All the 48 Sarawak state assembly seats were contested. In this election, Sarawak Barisan Nasional (BN) fielded candidates for all 48 seats, PBDS for 21 seats, PERMAS for 21 seats, Democratic Action Party (DAP) for 11 seats, and Sarawak Democratik Bersatu (BERSATU) for one seat. There were 16 independents contesting for the seats. There were a total of 118 candidates vying for the seats, which was the lowest since 1979 election. A total of 625,270 voters were eligible to cast their votes.

Background

This snap election was called by Taib due to heightening of Ming court affair political crisis when Abdul Rahman Ya'kub together with 27 other state assemblymen signed a letter to call for Taib's resignation.

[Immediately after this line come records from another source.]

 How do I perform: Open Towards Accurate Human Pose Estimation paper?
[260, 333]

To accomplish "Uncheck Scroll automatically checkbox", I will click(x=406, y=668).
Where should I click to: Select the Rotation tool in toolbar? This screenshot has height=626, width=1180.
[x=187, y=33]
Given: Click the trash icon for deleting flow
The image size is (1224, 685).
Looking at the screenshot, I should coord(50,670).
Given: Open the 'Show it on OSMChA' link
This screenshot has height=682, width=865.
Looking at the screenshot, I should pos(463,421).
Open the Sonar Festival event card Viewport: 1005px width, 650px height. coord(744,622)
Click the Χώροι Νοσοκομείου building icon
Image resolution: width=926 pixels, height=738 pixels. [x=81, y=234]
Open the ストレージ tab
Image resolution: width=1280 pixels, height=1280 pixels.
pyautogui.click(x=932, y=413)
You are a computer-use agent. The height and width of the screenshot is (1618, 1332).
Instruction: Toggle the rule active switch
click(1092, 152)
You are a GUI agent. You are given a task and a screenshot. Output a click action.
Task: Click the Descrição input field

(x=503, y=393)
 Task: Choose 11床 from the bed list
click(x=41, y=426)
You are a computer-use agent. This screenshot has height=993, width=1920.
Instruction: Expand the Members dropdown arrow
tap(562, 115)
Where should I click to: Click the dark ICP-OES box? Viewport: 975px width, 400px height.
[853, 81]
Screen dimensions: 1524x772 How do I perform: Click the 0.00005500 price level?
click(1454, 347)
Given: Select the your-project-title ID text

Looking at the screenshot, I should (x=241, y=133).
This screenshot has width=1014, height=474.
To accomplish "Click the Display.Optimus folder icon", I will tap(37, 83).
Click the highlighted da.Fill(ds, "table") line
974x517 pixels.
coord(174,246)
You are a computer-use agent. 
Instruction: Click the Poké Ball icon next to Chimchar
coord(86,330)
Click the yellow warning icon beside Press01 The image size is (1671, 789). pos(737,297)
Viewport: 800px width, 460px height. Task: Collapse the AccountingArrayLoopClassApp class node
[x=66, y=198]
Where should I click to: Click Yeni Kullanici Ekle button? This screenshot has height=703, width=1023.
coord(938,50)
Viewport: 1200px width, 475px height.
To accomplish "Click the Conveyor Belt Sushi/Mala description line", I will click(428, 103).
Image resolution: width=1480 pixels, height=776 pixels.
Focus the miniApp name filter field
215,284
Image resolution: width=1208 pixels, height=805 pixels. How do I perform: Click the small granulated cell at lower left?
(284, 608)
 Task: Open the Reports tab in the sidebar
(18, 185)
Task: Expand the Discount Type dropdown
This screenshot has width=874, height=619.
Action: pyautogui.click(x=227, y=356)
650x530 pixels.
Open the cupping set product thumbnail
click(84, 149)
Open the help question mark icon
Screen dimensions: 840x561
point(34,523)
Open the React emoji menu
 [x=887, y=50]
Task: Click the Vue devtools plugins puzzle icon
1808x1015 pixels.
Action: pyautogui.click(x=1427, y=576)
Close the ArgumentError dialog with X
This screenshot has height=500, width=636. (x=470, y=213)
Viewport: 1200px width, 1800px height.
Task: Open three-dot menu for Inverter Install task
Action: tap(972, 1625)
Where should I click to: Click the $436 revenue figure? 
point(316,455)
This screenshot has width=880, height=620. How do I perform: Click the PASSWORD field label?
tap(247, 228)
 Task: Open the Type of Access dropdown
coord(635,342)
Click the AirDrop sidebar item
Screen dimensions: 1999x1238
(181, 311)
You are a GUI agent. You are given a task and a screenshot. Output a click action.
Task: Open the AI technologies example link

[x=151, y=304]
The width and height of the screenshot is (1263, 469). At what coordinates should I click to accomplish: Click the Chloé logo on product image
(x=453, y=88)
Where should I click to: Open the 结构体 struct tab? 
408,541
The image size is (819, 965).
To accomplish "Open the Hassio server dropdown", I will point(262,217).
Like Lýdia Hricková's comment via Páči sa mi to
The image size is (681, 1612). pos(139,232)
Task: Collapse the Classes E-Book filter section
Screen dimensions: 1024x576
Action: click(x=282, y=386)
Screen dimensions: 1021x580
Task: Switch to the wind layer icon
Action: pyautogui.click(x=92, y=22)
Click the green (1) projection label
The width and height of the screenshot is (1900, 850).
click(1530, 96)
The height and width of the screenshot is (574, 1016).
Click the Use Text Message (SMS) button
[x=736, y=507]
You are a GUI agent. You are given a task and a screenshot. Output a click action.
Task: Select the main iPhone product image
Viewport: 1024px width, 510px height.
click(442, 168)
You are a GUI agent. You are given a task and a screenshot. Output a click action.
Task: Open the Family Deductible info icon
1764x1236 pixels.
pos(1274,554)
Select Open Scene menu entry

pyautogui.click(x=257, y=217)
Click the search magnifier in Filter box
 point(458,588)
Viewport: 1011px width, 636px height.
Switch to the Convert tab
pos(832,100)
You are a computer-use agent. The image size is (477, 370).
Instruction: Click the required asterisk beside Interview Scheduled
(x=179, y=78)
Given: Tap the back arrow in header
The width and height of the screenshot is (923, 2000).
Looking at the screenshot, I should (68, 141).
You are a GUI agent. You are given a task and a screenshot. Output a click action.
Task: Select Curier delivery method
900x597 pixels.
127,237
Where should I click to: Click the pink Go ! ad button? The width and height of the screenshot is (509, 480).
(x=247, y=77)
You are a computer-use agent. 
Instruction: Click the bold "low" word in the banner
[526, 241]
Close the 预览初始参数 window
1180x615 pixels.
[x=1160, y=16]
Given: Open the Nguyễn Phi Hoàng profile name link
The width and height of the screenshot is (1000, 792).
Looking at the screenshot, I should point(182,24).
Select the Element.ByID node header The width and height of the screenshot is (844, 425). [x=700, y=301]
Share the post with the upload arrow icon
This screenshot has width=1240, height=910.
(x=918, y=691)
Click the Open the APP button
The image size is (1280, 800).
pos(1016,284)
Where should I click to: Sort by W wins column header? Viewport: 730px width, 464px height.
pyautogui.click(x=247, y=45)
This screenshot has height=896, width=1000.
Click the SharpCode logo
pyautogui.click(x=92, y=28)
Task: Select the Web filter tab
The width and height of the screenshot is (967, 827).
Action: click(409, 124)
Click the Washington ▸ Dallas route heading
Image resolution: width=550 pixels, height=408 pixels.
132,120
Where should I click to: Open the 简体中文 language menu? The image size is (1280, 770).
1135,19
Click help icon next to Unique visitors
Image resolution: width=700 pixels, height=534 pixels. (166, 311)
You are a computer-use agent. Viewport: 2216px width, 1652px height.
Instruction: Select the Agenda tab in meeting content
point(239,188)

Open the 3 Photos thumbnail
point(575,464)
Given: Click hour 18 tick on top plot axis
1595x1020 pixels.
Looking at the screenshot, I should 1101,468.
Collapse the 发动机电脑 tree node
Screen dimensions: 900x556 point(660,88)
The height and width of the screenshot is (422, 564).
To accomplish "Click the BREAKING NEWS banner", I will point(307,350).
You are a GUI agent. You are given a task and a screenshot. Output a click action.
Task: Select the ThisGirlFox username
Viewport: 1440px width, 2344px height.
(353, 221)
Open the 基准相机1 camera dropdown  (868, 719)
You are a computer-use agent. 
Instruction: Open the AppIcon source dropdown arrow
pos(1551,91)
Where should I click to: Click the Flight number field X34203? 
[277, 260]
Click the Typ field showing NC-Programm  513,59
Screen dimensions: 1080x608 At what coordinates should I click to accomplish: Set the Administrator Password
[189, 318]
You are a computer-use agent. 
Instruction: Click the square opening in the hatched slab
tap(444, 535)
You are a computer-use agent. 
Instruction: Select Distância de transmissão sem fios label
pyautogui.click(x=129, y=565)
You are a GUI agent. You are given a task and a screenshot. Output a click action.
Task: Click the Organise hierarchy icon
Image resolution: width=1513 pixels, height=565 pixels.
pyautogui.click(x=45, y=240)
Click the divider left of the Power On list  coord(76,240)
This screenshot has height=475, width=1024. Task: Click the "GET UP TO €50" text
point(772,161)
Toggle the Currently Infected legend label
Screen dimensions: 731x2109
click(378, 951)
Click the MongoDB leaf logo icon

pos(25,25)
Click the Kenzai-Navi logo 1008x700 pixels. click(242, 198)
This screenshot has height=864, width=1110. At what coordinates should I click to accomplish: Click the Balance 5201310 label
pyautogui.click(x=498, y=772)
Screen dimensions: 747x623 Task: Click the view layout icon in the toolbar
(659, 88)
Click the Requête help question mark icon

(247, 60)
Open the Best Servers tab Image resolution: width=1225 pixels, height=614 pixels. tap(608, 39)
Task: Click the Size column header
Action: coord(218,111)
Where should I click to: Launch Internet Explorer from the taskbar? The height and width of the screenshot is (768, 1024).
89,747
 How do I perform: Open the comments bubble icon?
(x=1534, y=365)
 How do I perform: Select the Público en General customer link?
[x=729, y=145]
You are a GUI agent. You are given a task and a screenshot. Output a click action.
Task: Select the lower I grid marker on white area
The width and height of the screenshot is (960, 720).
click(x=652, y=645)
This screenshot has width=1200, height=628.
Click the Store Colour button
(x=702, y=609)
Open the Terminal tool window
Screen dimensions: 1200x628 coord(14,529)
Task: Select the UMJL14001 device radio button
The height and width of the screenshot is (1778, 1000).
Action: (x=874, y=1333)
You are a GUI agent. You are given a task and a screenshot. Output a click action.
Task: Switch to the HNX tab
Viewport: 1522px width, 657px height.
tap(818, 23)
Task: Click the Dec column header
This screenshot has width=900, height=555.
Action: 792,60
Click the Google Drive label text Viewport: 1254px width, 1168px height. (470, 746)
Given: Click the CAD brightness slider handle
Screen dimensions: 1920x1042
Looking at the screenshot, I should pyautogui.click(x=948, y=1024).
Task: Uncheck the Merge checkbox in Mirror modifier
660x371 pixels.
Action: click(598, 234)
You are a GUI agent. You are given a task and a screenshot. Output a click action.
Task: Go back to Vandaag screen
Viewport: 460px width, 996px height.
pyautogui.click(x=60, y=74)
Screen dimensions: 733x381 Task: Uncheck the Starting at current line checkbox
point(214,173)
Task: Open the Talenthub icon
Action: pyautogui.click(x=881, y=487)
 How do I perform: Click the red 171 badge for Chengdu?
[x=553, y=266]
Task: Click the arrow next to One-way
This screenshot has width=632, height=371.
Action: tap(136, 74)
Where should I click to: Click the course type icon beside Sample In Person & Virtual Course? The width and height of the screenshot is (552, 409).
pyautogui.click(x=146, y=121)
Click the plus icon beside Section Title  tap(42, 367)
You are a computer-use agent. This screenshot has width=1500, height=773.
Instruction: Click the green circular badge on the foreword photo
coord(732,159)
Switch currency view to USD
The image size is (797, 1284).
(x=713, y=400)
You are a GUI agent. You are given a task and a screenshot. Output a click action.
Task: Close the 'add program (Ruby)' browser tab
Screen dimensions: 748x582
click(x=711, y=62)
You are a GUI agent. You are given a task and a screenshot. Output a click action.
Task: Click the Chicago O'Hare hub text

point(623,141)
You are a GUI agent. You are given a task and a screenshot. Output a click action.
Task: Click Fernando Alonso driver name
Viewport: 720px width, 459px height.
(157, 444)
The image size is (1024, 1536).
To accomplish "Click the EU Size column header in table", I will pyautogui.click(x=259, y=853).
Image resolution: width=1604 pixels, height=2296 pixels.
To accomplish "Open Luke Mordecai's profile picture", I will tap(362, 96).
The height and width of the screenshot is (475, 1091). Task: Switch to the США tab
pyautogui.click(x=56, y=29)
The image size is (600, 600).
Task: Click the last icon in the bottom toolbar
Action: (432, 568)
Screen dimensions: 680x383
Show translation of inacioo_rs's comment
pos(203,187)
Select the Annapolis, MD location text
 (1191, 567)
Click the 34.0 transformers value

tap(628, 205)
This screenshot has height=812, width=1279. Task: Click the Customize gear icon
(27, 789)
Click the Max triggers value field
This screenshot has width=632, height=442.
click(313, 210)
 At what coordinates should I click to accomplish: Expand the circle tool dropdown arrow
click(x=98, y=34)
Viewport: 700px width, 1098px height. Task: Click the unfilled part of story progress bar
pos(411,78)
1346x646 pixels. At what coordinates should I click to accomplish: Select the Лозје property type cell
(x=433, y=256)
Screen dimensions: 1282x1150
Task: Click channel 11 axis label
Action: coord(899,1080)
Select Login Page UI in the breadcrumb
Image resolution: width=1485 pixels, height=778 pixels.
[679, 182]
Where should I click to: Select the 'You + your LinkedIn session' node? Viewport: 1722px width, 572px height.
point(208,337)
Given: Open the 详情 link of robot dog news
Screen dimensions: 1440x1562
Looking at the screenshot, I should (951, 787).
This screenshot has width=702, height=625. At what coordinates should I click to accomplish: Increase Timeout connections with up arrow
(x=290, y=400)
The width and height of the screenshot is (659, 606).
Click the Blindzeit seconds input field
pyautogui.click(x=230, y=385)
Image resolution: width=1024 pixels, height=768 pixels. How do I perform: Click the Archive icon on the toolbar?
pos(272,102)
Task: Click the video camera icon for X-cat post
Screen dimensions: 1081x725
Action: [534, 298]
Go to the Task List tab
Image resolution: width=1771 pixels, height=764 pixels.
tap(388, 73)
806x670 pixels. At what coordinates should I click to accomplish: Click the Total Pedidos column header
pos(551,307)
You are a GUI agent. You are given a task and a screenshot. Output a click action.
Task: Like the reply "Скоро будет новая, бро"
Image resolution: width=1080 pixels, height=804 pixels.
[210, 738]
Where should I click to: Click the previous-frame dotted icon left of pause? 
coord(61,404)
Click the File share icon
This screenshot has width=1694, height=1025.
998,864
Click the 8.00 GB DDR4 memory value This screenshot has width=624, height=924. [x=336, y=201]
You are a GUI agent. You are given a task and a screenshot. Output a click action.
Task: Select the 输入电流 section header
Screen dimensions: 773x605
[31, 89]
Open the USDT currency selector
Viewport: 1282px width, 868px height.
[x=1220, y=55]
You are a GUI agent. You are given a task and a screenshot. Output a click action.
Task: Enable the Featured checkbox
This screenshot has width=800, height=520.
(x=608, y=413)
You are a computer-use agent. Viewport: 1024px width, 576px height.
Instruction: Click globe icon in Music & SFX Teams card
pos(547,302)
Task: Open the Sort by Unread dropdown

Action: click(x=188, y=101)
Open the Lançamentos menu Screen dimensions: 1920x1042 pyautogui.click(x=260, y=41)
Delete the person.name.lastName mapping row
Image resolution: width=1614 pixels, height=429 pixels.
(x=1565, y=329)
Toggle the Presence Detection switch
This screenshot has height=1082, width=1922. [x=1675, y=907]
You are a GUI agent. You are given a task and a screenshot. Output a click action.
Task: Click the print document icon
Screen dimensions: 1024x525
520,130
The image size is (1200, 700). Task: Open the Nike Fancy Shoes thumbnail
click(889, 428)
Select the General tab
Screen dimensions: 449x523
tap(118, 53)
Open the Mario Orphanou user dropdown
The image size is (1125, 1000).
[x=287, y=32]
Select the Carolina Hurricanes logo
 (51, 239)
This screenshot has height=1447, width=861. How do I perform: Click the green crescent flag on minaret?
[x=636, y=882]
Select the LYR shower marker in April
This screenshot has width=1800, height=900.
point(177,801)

Abdul Rahman formed a new political party named Persatuan Rakyat Malaysia Sarawak (PERMAS) just before the election. Together with Parti Bansa Dayak Sarawak (PBDS), Abdul Rahman would form an opposition alliance to challenge Taib at the polls.

Results

Summary

Results by constituency
Sarawak BN, composed of Parti Pesaka Bumiputera Bersatu (PBB), Sarawak United Peoples' Party (SUPP), and Sarawak National Party (SNAP),  won 28 out of 48 seats on the election day, thus able to form a government with a simple majority.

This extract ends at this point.